*** Dataset entries ***
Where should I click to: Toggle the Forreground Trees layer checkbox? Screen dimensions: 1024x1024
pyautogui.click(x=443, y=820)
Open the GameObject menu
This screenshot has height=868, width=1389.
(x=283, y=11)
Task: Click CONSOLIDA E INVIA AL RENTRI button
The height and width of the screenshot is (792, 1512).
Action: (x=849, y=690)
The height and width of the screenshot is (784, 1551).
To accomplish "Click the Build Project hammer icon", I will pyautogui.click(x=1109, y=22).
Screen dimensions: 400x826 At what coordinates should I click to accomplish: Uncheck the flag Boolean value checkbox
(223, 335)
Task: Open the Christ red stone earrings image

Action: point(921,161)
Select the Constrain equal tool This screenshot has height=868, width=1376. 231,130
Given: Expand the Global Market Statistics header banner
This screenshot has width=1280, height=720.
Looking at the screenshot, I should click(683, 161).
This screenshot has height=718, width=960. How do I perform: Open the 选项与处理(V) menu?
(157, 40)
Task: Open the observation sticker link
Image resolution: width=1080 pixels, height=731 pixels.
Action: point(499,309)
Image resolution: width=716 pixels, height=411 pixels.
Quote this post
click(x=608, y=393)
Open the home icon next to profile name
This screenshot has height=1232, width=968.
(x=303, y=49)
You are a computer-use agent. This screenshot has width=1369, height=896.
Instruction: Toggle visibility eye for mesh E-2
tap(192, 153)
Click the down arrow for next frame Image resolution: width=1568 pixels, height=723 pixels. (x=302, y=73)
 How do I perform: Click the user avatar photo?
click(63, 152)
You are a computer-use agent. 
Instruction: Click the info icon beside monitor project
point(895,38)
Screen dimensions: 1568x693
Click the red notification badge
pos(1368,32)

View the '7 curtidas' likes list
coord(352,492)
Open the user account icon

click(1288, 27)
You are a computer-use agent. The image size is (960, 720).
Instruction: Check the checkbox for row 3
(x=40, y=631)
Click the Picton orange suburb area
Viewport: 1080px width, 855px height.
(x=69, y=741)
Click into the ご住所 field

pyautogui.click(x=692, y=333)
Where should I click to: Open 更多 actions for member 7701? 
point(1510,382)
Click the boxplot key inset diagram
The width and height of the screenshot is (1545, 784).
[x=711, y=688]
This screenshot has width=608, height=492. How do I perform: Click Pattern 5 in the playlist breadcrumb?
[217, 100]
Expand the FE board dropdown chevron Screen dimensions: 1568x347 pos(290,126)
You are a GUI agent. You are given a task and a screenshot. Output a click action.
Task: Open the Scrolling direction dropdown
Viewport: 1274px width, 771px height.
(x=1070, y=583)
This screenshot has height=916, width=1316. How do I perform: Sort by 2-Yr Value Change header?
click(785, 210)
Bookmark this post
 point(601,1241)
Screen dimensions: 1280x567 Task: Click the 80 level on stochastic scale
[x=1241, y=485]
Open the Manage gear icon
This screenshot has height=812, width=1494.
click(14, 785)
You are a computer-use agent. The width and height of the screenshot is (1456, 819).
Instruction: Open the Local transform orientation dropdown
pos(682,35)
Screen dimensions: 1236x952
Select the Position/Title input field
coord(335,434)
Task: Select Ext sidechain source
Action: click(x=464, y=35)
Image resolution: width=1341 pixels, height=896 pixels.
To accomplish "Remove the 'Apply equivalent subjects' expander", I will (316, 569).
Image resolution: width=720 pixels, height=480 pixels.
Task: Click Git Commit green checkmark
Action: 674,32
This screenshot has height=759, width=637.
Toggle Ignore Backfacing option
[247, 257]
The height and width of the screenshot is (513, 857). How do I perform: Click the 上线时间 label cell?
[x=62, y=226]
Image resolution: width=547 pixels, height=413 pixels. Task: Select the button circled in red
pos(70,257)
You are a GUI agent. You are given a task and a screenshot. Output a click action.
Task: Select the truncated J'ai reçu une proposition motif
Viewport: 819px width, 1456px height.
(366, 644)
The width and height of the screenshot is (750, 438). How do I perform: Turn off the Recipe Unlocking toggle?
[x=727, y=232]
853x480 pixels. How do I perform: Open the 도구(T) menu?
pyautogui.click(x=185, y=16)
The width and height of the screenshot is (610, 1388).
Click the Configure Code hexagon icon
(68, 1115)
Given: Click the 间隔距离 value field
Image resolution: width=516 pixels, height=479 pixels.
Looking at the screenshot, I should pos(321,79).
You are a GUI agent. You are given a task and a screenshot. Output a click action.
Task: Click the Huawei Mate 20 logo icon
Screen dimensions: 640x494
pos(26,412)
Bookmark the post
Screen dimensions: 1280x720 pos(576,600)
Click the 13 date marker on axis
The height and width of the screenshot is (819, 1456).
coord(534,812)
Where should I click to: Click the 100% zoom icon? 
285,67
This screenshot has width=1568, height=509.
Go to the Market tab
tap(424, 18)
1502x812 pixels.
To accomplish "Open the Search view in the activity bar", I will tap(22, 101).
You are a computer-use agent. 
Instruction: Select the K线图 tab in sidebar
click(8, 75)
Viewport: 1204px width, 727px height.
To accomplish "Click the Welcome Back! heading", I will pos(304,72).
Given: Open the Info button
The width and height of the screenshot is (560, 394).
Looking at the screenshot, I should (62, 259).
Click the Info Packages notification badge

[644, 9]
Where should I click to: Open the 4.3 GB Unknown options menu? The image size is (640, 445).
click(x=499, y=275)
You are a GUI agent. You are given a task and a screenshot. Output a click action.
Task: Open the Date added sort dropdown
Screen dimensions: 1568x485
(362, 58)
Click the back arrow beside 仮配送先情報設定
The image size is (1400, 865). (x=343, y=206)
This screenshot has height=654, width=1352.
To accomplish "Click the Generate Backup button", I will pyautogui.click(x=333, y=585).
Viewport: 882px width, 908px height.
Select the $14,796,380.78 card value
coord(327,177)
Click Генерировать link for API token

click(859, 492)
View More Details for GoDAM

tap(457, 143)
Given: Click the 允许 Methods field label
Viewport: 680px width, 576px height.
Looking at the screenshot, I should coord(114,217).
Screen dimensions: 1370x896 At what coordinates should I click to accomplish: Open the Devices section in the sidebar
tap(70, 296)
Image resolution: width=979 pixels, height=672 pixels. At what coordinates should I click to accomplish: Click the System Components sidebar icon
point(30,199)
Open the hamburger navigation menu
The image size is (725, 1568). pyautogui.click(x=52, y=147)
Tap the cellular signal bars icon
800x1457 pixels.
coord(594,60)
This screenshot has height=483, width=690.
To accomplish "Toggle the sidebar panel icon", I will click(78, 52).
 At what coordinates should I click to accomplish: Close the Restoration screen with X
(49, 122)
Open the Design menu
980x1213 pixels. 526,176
***
Edit the material starting at the beginning and ending at the line containing "Looking at the screenshot, I should click(683, 161).", replacing "checkbox" with "check box" and keeping everything else as it is.

Where should I click to: Toggle the Forreground Trees layer check box? Screen dimensions: 1024x1024
pyautogui.click(x=443, y=820)
Open the GameObject menu
This screenshot has height=868, width=1389.
(x=283, y=11)
Task: Click CONSOLIDA E INVIA AL RENTRI button
The height and width of the screenshot is (792, 1512).
Action: (x=849, y=690)
The height and width of the screenshot is (784, 1551).
To accomplish "Click the Build Project hammer icon", I will pyautogui.click(x=1109, y=22).
Screen dimensions: 400x826 At what coordinates should I click to accomplish: Uncheck the flag Boolean value check box
(223, 335)
Task: Open the Christ red stone earrings image

Action: point(921,161)
Select the Constrain equal tool This screenshot has height=868, width=1376. 231,130
Given: Expand the Global Market Statistics header banner
This screenshot has width=1280, height=720.
Looking at the screenshot, I should click(683, 161).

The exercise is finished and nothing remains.